### Set of tasks
**A)** Can you repeat everything from "It’s a classic" down to "photographer Gin Briggs." in the article about the 1960 Village Voice photo?
**B)** Can you go on with the article about the 1960 Village Voice photo from the point where it stops?

### Document segment
It’s a classic “What might have been” tale: A handsome young man wanders the streets of the Village on a beautiful fall day in 1960. A clown delights a quintet of kids on the sidewalk in front of a grocery store. The players in this serendipitous drama cross paths at Sheridan Square, within the viewfinder of Voice staff photographer Gin Briggs.
We know from the rest of that November 17, 1960, paper’s front page that future mayor John Lindsay had been re-elected to Congress a week earlier, that District Attorney Frank Hogan was promoting a plan “by which narcotics addicts will be treated as patients rather than criminals,” and that the clown’s name was Lumia—a trio of those fabled “eight million stories” the TV show Naked City beamed from coast to coast back then.
One thing we don’t know is the name of the young man in rolled shirtsleeves, high-water jeans, and unruly forelock, who glances at the yawping harlequin as he strides by. But it was not from lack of trying on the part of the producer of a new Off-Broadway play, as we know from this notice, which appeared in the December 1, 1960, edition of the paper, under the anonymous man’s image, cropped out of Briggs’s photo from a fortnight earlier:
If a big-screen writer had gone to his producer and proclaimed, “I’ve got a smash: An Everyman is strolling along West 4th when he’s spotted by an impresario who transforms him from a complete nobody into a glittering star of stage and screen! I call it, ‘The American Dream’!”—no doubt the moneyman would’ve muttered, “Too sentimental. Come back when you’ve deep-sixed the cliches.”
Yet there it was, in black and white: the Off-Broadway version of teenage Lana Turner—she of the marquee looks that launched a thousand pin-ups and scores of films—being discovered in Schwab’s drugstore in Hollywood. Myth becomes the fame of endless press clippings! So it was with no little anticipation of a legend in the making that we thumbed through the winter leaves of the 1960 Village Voice editions, looking for the next chapter, only to be stopped short by a headshot on page six of the December 29 issue:
So, was the broody page-one mystery man not an actor? And would that really have stopped him from at least going to a tryout and faking it? Or did neither he nor any of his friends read New York’s bible of downtown culture? Had this Mystery Date–esque stud simply been a day tripper, just off the bus from his hometown to take in the wildlife he’d heard roamed the crooked streets of the Village?

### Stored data
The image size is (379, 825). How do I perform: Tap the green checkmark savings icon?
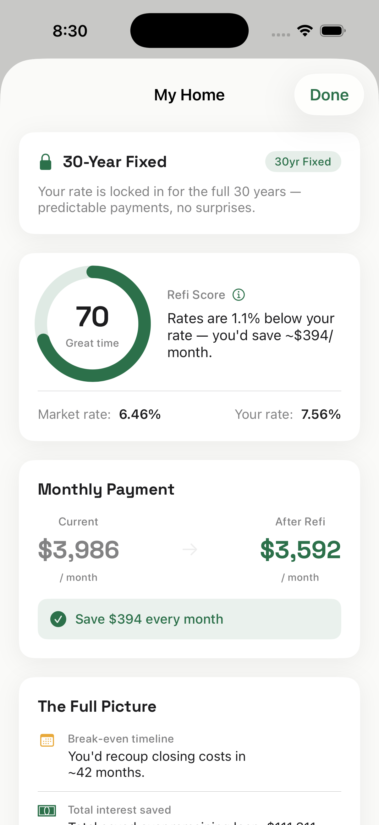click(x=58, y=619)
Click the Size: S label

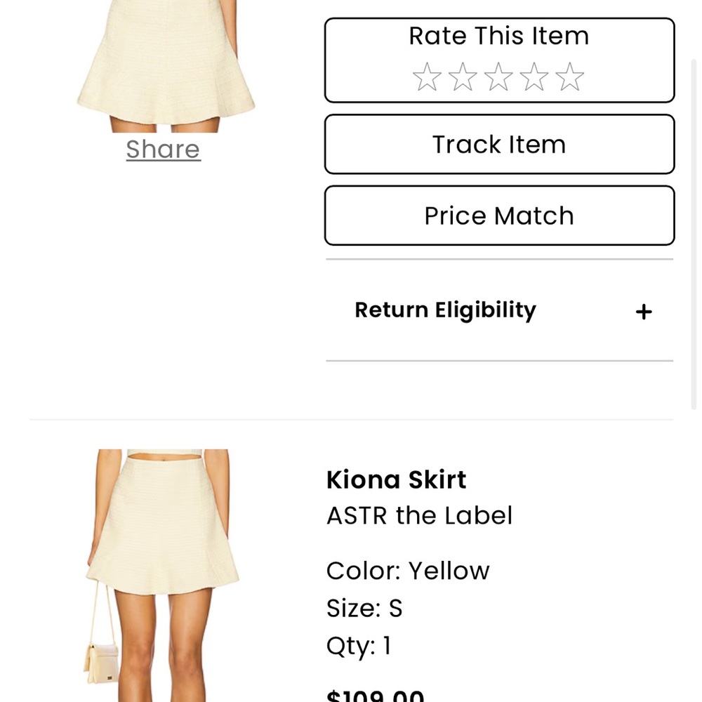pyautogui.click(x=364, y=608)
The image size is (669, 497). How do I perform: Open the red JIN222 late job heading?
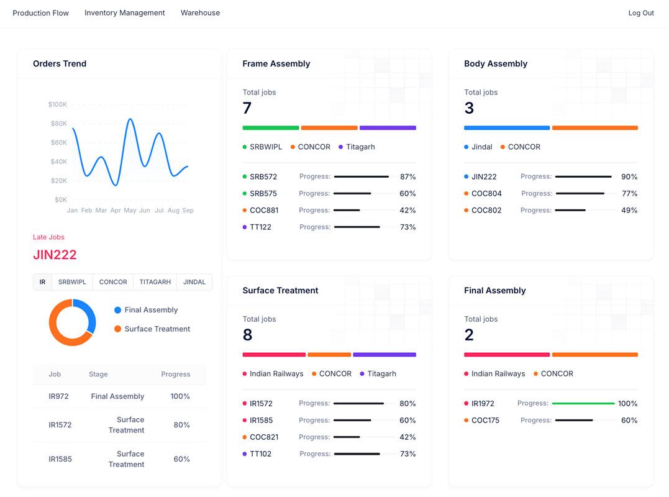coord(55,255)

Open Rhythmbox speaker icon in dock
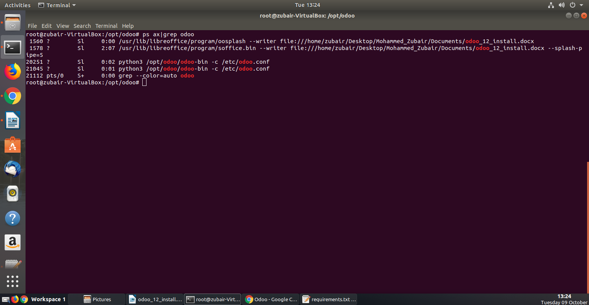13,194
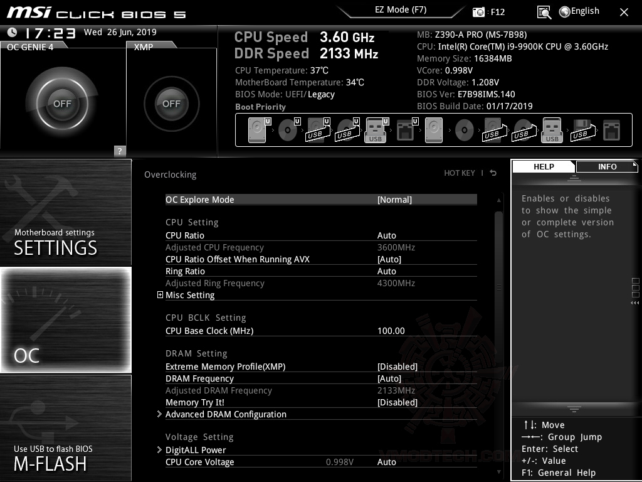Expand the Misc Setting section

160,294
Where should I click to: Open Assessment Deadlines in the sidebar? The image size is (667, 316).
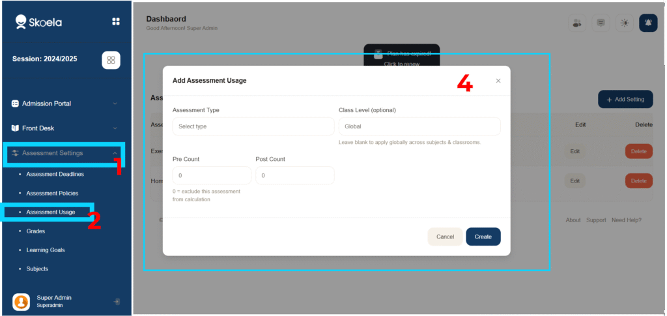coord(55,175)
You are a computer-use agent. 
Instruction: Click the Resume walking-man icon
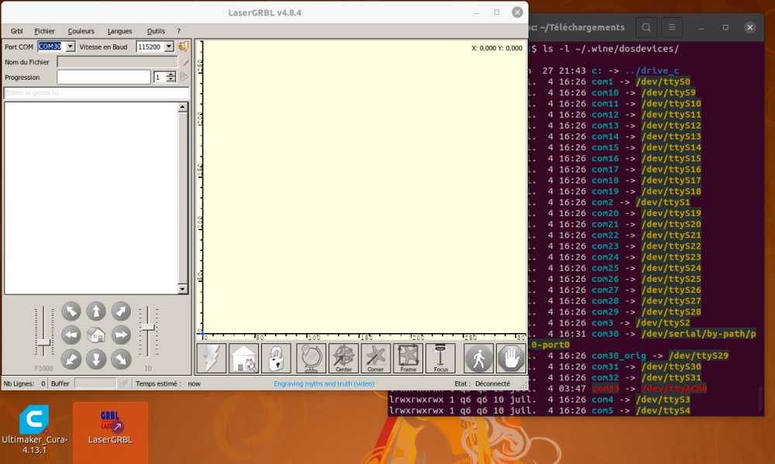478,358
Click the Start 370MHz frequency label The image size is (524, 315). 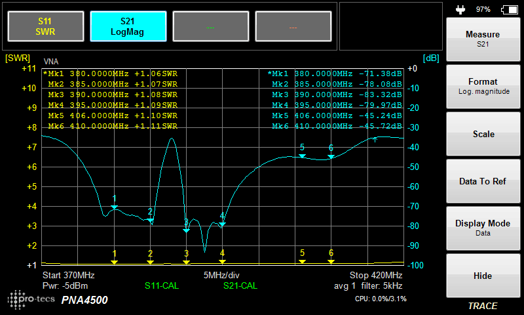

### Answer set
**A)**
It’s a classic “What might have been” tale: A handsome young man wanders the streets of the Village on a beautiful fall day in 1960. A clown delights a quintet of kids on the sidewalk in front of a grocery store. The players in this serendipitous drama cross paths at Sheridan Square, within the viewfinder of Voice staff photographer Gin Briggs.

**B)**
And who’s this Tom Hunter, he of cleft chin and furrowed brow? Well, something happened between the publication of his headshot in the Voice and the debut a few weeks later of Albee’s one-act play at the York Playhouse. Turning to the February 2, 1961, issue of the Voice, on a page that included an ad for the cantankerous, ghoulish monologist Brother Theodore as well as a notice for Lenny Bruce at Carnegie Hall ($2.75 to $4.75 to see “America’s Most Controversial Comedian”), we get the paper’s first theater critic, Jerry Tallmer, reviewing The American Dream, praising “Mr. Albee’s unquestionable talent for making a hilarious joke of his grimmest forebodings,” but ultimately concluding, “you just can’t get satisfaction from The American Dream.”
Which, presumably, was true for Hunter, who was not included in the cast list—the role of “The Young Man” instead being taken by Ben Piazza, who later dedicated his 1964 novel, The Exact and Very Strange Truth, to Albee, and went on to play the father of the family harassed by Jake in The Blues Brothers.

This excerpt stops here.